The predicament we encounter most often amongst buyers is a very elemental one -- the essential understanding of art, which has less to do with intellectuality and is more closely linked to the deficiency of a few simple rules of art education. In fact, it comes down to two fundamental rules, which, if more people are able to fathom, an immense hurdle in the appreciation of art would be surmounted: One is that harmony and beauty in the purely visual, sensuous and aesthetic sense are completely irrelevant to the merits of a work of art. And secondly, that perfect representation is not the goal of the artist.

That there is a severe drought of informed appreciation is actually quite understandable in a country like ours. It is said that art can be appreciated only by people who have reached the upper echelons of the Maslow hierarchy, wherein all basic needs as well as some peripheral needs have been fulfilled. Though artists and teachers who believe that art is a way of life and not an incursion into it have hotly debated this, let's assume momentarily that we are speaking to and of such persons belonging to this strata of societal and financial order. The problem all begins when we are left alone with a painting or sculpture or installation and cannot for the life of us locate the art and as a result try desperately to scramble around for clues to ease the process of discovery. It is akin to the experience of an illiterate person getting lost on the highway and getting frustrated at not being able to read the map.

If art has become alienated and far removed from the humdrum of ordinary life and living, it was not always so because for early man, art had a function and a purpose other than aesthetic gratification. Primitive people used images and visual renderings of animals and celestial objects to protect them against the things they feared. An icon, was created for personal protection as well as wreaking havoc on the enemy. Over the centuries, architecture and its elements have been easily understood for its functionality, as has craft and even photography because these practices have continued to exist within the functionings of society whereas art has been marginalised by the elite as an exercise created for their pleasure and their patronage. It is mainly for this reason that art has remained an enigma and has become hermetically sealed within galleries and art spaces, providing onlookers with the strange nagging feeling that what is seen on the surface is only the tip of the iceberg and the ability to reach the depth of the concept is far beyond their grasp.

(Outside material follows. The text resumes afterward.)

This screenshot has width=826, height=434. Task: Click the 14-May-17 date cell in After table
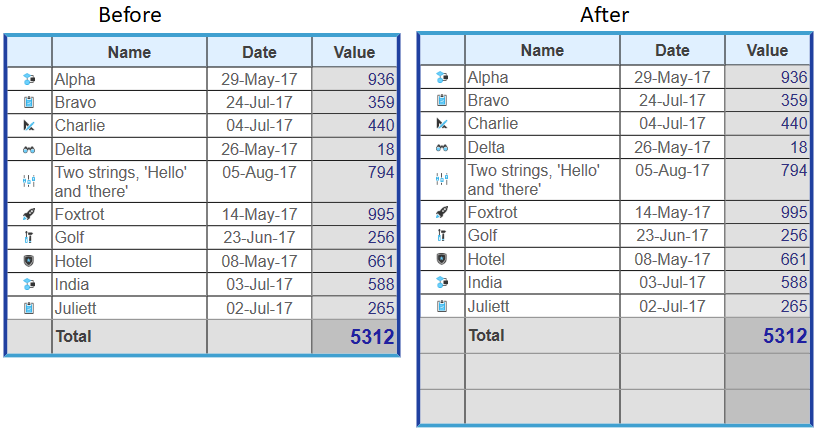coord(672,212)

The dictum we need to propagate is that art means different things to different people but the effort should always be to look at the work from the artist's point of view. The artist is the thinker, the interpreter of life and, whenever he has been authentic, he has always been right. If Cezanne and Picasso and Caravaggio before them, were derided for their incisive and revolutionary ideas, history proved them to be the knowing ones.